The youngster replaces the initial winner of the online auction to be Blue Origin's first paying traveler in mid-July, which has passed his turn.

New Shepard will accelerate into space at speeds in excess of Mach 3 using an engine running on liquid hydrogen and oxygen, without carbon emissions.

The capsule will then separate from its propellant, and neo-astronauts can unbuckle their belts to experience weightlessness.

The crew will spend a few minutes at an altitude of 106 km, i.e. six kilometers beyond the Karman line, the internationally recognized limit between the Earth's atmosphere and space, and about twenty kilometers higher than Richard Branson.

"High interest"

They will be able to admire the curve of the blue planet and the deep black of the rest of the universe, from large picture windows accounting for a third of the surface of the cabin.

The thruster will finally return autonomously to a landing pad near the launch site, while the capsule will free-fall before deploying three giant parachutes, then a back-thruster to gently land in the desert after an 11-minute flight.

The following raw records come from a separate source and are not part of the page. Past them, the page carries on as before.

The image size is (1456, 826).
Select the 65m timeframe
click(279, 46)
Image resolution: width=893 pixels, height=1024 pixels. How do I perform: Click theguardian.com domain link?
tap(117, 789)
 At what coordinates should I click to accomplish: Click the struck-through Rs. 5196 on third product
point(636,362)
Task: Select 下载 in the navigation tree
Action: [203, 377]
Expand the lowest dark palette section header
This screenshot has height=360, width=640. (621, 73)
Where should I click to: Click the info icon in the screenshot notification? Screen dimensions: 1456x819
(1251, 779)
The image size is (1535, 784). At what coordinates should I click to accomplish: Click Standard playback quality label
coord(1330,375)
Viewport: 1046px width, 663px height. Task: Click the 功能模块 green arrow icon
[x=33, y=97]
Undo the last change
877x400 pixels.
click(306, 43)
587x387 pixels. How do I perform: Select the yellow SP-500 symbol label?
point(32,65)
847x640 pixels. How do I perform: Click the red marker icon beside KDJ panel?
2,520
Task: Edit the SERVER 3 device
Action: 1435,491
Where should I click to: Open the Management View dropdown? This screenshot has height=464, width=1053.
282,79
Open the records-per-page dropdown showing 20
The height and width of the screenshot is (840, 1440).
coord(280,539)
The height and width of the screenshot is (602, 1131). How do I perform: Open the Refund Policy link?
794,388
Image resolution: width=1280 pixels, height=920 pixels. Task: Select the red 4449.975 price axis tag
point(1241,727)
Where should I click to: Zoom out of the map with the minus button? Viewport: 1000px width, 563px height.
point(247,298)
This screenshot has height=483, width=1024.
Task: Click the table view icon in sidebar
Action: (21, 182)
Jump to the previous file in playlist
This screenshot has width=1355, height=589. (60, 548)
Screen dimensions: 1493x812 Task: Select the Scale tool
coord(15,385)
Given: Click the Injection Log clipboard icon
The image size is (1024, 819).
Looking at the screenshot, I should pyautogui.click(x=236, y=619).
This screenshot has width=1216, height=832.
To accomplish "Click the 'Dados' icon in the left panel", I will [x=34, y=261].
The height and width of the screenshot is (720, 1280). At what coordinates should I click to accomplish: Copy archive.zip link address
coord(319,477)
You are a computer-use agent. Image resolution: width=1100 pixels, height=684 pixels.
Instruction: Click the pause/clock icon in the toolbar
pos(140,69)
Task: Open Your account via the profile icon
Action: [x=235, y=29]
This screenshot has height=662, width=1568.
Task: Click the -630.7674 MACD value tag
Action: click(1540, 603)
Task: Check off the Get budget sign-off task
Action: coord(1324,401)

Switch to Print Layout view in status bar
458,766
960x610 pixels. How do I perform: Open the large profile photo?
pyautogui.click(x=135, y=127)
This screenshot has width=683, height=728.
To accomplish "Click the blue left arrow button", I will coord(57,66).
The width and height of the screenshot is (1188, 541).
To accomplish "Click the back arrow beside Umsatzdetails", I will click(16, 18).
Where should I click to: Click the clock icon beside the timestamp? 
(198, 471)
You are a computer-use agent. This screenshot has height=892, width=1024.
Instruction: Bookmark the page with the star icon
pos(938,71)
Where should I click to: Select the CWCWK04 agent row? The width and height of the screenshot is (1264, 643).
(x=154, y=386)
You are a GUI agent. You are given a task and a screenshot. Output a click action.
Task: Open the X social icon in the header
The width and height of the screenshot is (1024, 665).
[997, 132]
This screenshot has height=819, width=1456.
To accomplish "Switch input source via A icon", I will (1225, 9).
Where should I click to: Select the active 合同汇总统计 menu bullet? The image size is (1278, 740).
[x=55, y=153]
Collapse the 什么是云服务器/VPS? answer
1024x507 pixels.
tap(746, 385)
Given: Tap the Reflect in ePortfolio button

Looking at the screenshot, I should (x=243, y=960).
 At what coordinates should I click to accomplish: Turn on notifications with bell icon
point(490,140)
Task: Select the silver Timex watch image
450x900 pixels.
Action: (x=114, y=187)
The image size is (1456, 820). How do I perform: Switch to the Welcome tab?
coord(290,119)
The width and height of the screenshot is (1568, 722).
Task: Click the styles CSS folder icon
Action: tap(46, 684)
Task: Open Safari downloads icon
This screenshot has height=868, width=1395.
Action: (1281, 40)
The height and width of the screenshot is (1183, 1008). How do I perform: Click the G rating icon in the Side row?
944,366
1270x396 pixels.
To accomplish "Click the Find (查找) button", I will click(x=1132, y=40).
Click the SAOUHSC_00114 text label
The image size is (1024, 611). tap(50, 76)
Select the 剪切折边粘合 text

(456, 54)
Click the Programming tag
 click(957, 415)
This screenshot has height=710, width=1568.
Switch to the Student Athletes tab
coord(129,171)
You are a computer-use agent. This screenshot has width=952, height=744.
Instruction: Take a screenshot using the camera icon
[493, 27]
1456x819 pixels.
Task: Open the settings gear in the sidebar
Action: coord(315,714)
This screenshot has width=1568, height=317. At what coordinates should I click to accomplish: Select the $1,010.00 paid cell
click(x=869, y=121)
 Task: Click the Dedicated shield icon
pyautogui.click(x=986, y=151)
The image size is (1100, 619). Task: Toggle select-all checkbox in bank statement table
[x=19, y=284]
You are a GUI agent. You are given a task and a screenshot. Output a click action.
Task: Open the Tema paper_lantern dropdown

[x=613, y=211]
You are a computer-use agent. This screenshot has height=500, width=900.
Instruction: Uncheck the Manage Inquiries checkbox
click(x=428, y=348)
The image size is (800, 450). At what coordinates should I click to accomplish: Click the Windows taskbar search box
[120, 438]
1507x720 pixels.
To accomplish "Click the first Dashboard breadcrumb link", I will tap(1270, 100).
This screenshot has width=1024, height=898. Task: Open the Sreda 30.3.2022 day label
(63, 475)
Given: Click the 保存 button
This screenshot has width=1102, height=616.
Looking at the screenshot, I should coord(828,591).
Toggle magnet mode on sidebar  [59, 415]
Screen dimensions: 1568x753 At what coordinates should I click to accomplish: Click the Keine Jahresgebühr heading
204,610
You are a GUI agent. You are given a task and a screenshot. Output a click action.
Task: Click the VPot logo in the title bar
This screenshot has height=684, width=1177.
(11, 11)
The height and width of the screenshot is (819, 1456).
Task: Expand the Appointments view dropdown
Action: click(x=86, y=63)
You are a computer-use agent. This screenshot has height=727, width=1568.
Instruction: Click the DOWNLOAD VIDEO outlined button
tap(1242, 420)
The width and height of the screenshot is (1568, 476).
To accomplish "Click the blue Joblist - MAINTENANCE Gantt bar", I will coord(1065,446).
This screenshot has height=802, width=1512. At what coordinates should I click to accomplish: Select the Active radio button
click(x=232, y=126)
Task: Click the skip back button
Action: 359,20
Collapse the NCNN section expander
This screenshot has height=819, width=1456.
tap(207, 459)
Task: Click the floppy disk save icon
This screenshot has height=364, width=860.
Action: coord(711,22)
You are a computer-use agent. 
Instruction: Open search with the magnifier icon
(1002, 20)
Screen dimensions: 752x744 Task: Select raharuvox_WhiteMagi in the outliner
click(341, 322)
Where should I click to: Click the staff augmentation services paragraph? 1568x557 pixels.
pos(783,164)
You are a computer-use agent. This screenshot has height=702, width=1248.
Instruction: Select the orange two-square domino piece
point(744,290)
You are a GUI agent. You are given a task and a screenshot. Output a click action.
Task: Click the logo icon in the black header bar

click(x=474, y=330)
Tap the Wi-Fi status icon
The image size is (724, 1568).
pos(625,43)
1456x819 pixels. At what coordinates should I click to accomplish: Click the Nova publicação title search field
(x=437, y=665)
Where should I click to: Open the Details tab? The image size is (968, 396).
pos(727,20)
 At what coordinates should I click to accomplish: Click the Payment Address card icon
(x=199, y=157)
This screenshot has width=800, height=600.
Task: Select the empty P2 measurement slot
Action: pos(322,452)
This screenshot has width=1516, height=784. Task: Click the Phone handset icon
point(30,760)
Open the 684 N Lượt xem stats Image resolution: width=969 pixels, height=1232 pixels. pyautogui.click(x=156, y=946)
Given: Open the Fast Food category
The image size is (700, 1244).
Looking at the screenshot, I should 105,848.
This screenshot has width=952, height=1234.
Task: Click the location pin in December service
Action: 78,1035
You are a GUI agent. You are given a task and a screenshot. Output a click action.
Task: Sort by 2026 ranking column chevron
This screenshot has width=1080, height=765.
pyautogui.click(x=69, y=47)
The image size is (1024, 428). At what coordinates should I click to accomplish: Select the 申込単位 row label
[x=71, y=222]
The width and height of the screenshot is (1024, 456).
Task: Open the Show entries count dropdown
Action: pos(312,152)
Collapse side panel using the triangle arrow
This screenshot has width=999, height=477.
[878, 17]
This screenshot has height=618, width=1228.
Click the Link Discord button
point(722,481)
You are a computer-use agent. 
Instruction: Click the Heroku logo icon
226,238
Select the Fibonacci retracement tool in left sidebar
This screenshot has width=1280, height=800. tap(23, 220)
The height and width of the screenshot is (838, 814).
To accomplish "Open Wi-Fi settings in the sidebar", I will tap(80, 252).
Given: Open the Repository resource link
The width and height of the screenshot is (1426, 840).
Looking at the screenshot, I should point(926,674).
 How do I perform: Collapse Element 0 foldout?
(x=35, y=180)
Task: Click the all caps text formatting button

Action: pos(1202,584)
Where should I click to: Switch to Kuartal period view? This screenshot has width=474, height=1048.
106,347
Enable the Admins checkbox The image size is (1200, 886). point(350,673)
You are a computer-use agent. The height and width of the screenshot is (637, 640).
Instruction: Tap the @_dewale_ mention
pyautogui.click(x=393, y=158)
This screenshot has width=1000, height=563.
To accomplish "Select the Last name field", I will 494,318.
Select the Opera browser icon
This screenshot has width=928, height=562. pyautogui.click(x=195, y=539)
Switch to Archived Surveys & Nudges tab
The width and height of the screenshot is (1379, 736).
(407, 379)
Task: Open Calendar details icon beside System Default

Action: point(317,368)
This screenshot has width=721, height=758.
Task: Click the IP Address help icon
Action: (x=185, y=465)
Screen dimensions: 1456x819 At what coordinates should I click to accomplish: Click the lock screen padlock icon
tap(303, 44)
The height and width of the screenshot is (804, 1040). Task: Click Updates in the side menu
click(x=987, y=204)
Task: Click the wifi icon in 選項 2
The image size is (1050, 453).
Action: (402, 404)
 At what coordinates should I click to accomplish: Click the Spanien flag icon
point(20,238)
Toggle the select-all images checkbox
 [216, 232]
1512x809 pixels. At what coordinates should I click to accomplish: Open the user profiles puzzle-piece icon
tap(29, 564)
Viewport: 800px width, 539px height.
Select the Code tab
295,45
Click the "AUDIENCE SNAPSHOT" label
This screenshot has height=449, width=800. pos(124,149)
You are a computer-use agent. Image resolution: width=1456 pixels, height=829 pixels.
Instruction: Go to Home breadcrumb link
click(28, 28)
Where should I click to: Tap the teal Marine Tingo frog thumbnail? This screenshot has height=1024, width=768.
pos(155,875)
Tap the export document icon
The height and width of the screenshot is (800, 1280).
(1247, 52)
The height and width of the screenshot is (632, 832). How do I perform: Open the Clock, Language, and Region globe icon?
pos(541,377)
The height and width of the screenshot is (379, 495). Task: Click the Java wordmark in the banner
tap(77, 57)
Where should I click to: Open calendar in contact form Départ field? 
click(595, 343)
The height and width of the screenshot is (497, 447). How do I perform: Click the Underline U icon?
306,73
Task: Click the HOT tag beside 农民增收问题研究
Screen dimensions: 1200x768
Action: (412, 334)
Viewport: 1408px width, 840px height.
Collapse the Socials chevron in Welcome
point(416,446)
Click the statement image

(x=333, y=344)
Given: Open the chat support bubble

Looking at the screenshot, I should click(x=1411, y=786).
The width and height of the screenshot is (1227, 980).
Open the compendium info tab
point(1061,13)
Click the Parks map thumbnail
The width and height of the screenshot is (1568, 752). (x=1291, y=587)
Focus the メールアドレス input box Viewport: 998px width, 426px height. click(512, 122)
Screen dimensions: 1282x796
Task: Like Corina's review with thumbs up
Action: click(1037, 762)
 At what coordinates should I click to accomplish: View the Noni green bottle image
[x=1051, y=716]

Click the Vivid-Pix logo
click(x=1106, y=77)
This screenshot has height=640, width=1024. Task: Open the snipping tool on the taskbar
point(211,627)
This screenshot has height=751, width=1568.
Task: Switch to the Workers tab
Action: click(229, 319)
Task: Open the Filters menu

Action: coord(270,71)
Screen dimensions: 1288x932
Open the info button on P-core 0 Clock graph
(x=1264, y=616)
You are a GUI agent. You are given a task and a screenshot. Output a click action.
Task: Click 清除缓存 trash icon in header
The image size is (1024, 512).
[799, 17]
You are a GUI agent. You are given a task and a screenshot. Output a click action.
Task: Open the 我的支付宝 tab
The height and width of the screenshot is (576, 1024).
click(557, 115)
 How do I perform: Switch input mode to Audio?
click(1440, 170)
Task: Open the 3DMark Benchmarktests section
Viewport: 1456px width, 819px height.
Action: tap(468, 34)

Blue Origin plans two more launches this year and "many more" starting in 2022. "We have had 7,500 bidders in more than 150 countries, there is obviously a great interest," said Bob Smith, adding that the first flights "leave at a very good price".

A third billionaire, Elon Musk and his company SpaceX, will join the space race in September with an orbital expedition made up entirely of civilians aboard his Crew Dragon rocket.

SpaceX has also teamed up with the company Axiom to take visitors aboard the International Space Station.